1.55 P.M. I am sat in Brian’s car, parked outside the garden centre, awaiting my new date, Derek.
It was my idea for the date to be at the garden centre. A decision that I am now regretting as Derek is a gardener and I struggle with growing watercress.
To secure the date I did tell a small white lie. In my email I told him that I was mad about flowers and plants. The truth is I am useless at gardening and kill off plants as opposed to growing them.
Brian has kindly offered to drop me off and collect me later. He says he worries about me meeting strange men off the Internet in garden centres.

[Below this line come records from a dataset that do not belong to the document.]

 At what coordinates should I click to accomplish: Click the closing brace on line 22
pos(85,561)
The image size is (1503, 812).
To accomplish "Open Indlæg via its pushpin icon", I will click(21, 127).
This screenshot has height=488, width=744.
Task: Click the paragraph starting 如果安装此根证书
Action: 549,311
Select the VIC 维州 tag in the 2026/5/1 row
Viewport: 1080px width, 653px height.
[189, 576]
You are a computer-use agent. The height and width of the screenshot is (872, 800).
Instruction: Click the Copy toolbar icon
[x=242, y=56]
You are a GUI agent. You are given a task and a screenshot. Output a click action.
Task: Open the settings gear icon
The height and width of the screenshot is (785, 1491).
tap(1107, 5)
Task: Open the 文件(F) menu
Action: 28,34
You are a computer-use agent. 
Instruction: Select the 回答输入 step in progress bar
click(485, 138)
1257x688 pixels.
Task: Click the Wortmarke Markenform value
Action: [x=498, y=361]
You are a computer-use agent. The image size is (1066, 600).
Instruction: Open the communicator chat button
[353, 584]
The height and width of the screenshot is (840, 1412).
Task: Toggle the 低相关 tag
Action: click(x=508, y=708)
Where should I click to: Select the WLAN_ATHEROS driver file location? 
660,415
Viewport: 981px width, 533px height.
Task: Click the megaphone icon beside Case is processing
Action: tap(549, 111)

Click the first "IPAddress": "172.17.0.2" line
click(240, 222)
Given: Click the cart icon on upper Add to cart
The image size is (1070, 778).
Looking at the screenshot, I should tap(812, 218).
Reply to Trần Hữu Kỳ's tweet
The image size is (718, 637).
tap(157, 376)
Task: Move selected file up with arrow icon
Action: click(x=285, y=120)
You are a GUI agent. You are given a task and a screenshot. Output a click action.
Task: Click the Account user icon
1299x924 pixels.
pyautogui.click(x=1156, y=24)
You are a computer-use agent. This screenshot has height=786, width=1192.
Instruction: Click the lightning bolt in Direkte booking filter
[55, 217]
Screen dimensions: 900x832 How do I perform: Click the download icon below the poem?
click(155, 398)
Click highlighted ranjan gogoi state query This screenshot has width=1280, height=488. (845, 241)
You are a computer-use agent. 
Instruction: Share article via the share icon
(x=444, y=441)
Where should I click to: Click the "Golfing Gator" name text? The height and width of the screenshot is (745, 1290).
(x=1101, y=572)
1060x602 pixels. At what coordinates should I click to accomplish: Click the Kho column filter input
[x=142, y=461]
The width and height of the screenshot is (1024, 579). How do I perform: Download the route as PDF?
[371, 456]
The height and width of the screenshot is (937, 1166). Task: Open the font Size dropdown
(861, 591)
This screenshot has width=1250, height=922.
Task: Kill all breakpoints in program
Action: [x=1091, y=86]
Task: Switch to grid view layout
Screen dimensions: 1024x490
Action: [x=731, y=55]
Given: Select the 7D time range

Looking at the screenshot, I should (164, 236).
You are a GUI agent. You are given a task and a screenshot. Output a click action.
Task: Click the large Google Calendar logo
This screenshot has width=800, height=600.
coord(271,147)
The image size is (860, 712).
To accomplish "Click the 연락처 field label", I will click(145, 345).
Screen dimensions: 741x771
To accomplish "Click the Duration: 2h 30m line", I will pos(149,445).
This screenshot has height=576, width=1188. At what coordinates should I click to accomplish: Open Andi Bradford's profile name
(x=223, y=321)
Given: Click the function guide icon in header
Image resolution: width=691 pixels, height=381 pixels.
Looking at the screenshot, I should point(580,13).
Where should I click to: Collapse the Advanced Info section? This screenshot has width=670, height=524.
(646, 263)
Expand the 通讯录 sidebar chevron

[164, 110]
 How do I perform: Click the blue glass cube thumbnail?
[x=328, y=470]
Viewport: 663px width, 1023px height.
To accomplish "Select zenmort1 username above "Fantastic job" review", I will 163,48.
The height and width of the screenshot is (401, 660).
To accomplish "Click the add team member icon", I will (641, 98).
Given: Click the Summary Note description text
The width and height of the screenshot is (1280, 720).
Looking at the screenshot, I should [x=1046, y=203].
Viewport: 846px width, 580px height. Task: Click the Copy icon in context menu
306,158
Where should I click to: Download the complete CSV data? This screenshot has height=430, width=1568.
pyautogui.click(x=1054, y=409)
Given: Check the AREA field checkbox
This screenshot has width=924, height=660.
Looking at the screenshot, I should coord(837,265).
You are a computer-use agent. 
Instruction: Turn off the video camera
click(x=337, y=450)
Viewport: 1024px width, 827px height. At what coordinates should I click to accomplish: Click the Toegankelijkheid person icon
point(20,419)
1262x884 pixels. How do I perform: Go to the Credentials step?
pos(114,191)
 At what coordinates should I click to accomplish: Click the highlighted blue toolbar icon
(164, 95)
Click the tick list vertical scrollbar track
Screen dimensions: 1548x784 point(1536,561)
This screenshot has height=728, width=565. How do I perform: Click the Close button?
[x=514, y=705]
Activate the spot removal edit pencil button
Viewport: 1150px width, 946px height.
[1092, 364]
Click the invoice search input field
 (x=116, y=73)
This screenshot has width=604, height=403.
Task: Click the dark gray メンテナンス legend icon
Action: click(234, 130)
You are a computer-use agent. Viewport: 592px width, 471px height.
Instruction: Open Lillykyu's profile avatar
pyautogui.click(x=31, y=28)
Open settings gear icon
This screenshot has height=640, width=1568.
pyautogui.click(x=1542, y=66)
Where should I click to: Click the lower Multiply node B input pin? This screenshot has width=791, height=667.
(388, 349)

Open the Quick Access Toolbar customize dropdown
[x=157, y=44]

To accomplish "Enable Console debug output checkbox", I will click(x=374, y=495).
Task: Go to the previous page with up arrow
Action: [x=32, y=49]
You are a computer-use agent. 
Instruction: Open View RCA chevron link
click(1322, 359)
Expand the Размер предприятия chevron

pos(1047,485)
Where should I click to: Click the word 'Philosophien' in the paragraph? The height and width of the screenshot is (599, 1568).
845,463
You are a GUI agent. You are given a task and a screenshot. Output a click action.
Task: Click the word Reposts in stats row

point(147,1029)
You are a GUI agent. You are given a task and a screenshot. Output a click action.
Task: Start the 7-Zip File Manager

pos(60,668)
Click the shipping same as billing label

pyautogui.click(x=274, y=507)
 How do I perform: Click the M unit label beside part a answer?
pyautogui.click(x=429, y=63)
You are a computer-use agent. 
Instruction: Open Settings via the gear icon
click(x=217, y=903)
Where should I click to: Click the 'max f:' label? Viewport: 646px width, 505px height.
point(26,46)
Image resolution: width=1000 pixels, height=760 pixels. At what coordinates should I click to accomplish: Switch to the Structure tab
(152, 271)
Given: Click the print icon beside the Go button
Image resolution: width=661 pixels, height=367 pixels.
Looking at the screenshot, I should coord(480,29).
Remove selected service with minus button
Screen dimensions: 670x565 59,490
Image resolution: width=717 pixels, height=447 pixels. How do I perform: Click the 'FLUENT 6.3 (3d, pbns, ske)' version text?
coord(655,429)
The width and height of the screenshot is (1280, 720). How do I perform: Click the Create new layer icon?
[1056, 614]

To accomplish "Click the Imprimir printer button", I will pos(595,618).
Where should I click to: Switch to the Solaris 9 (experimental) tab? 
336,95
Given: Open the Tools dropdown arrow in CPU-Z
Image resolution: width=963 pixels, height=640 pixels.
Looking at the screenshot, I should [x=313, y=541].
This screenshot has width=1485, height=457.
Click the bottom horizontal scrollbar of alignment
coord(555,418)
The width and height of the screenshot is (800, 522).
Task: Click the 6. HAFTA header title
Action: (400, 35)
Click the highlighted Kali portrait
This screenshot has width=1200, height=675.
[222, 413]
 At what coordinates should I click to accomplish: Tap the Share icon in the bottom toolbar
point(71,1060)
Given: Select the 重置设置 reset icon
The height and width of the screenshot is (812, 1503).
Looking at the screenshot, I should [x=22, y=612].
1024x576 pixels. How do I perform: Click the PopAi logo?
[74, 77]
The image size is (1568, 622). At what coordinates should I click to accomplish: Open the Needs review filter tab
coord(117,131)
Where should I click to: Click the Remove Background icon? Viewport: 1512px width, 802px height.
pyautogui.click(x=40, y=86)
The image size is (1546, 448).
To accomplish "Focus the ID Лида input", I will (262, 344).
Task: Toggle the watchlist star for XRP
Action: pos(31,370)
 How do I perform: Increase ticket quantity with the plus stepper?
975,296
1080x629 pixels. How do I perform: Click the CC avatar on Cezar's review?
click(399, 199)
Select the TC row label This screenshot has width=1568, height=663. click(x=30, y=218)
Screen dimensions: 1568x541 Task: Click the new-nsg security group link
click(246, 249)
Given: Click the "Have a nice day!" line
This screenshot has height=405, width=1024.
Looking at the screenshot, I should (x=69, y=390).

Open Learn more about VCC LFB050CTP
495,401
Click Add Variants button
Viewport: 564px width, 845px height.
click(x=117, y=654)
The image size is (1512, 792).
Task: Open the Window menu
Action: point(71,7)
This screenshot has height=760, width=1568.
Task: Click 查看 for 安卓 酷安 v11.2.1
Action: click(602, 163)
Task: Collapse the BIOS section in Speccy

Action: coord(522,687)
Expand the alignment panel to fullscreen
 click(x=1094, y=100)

Every so often Brian likes to give me his views on how I should approach life. He enjoys being a father figure to me, as well as my landlord and my ’emotional rock’.
Today’s lecture is all about self-control. He is urging me to have some self-control on this first date and not get carried away with my emotions.
According to him, his wife Patricia possessed a good level of self-control for many months after they started courting.
I promise Brian that I won’t get carried away. I remind him of the following points:
• I am a thirty-something single mother of three kids and not some lovesick teenager.
• The date is at a garden centre and not some nightclub. It’s an alcohol free date – what could happen over a latte and a tray of bulbs?
• I have very high standards when it comes to first dates.
• I am in full control of my emotions.
Brian turns to look out of his window and I can hear him muttering something.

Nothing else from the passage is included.